Hélas, comme le plus souvent, l'intrigue - invraisemblable (et j'use de la litote) au plus haut point - importe moins que les personnages, à la fois réels (Edgar J. Hoover, le tout puissant patron du FBI, Paul Robeson et son extraordinaire trajectoire ou Bette Davis, l'irremplaçable star de Hollywood, le compositeur Serge Rachmaninoff), et totalement imaginaires mais vivants dans l'inconscient des fervents lecteurs de polars depuis l'immense succès mondial du "Quatuor de Los Angeles" et en particulier "Le Dahlia Noir", oeuvre-culte dont il paraît que les principaux acteurs figurent dans "Perfidia". Le Dalhia se déroule en 1947, Perfidia, c'est très précisément en décembre 1941 ...

Sauf que je n'ai pas lu la suite : je n'ai vu "que" le film de Brian De Palma, et donc, ces personnages n'évoquent, au début, rien pour moi. Cette manie des auteurs - ou des cinéastes - d'écrire ce qui s'est passé avant un roman, bien des années après ... Encore un peu de droits d'auteurs, s'il vous plait, cher public ...

- - - - - - -

## Travail demandé
Dans la critique de « Perfidia », recopiez le passage qui s'ouvre sur les mots contenant « Sauf que je » et se ferme sur « cher public ... », en remplaçant « cinéastes » par « réalisateurs ». Vous n'avez pas besoin de consulter la liste qui suit.

## Données affichées
- - - - - - -

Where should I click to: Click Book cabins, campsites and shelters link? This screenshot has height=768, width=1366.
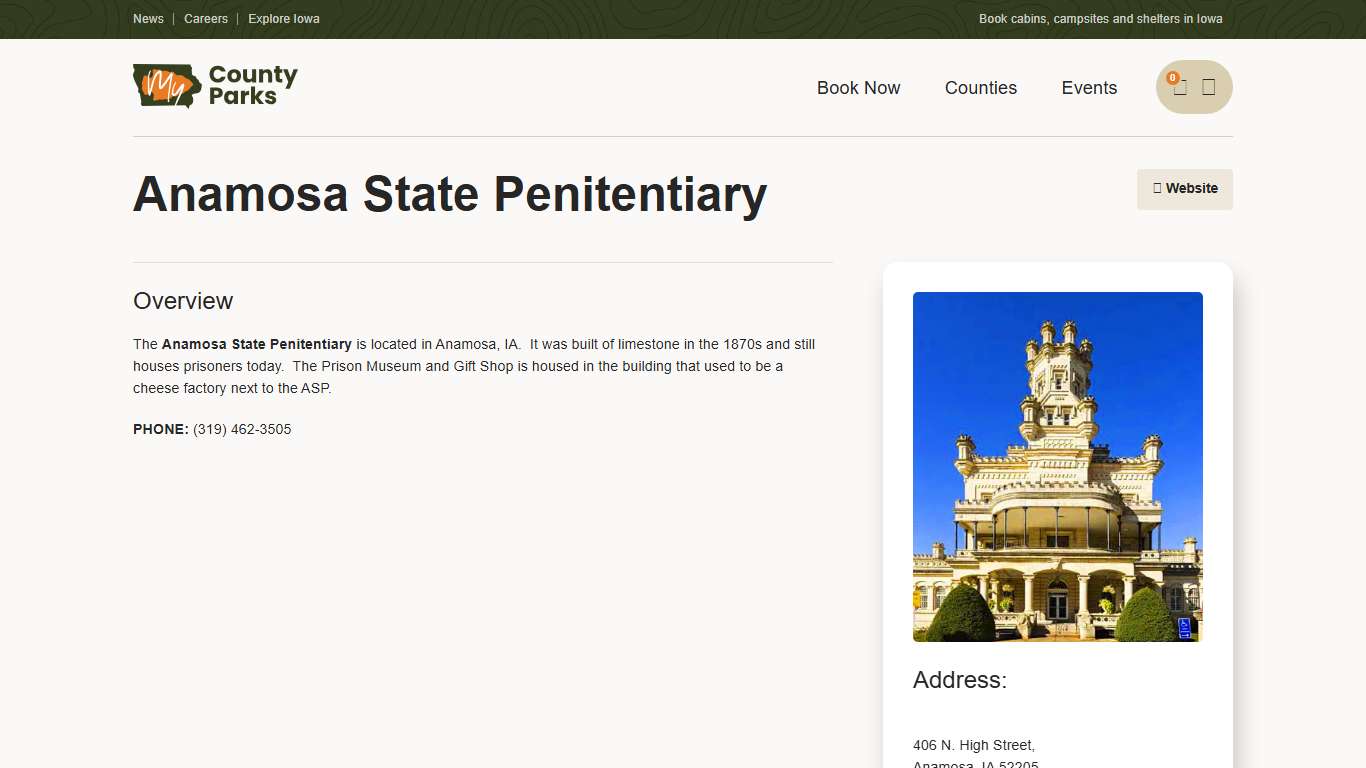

- - - - - - -

## Résultat ci-dessous
Sauf que je n'ai pas lu la suite : je n'ai vu "que" le film de Brian De Palma, et donc, ces personnages n'évoquent, au début, rien pour moi. Cette manie des auteurs - ou des réalisateurs - d'écrire ce qui s'est passé avant un roman, bien des années après ... Encore un peu de droits d'auteurs, s'il vous plait, cher public ...